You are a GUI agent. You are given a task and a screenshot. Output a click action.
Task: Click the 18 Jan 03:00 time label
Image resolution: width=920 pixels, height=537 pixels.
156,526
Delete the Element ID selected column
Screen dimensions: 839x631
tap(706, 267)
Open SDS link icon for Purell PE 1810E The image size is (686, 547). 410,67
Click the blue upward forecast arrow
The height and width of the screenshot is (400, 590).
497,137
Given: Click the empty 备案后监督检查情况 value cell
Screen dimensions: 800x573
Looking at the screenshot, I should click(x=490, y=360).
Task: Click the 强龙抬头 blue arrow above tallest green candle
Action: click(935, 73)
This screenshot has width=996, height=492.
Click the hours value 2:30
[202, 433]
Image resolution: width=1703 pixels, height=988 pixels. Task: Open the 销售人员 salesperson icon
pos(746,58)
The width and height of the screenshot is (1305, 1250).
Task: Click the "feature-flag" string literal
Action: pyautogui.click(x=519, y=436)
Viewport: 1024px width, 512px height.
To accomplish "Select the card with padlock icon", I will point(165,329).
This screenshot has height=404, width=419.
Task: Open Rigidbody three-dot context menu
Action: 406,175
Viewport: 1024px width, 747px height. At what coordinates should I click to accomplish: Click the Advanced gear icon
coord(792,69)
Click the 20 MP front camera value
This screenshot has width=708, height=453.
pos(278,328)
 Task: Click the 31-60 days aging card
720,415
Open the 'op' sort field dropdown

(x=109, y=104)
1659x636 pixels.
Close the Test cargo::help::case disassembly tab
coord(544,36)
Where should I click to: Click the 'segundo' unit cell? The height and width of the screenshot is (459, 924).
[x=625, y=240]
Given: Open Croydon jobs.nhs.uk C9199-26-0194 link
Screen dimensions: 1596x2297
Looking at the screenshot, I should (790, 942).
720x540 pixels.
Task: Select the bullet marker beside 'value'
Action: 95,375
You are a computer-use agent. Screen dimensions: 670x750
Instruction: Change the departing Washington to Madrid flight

════════════════════

> [PROBLEM]:
Scan the entries above for the string "link" and copy each line containing it.

> [PROBLEM SOLUTION]:
Open SDS link icon for Purell PE 1810E The image size is (686, 547). 410,67
Given: Open Croydon jobs.nhs.uk C9199-26-0194 link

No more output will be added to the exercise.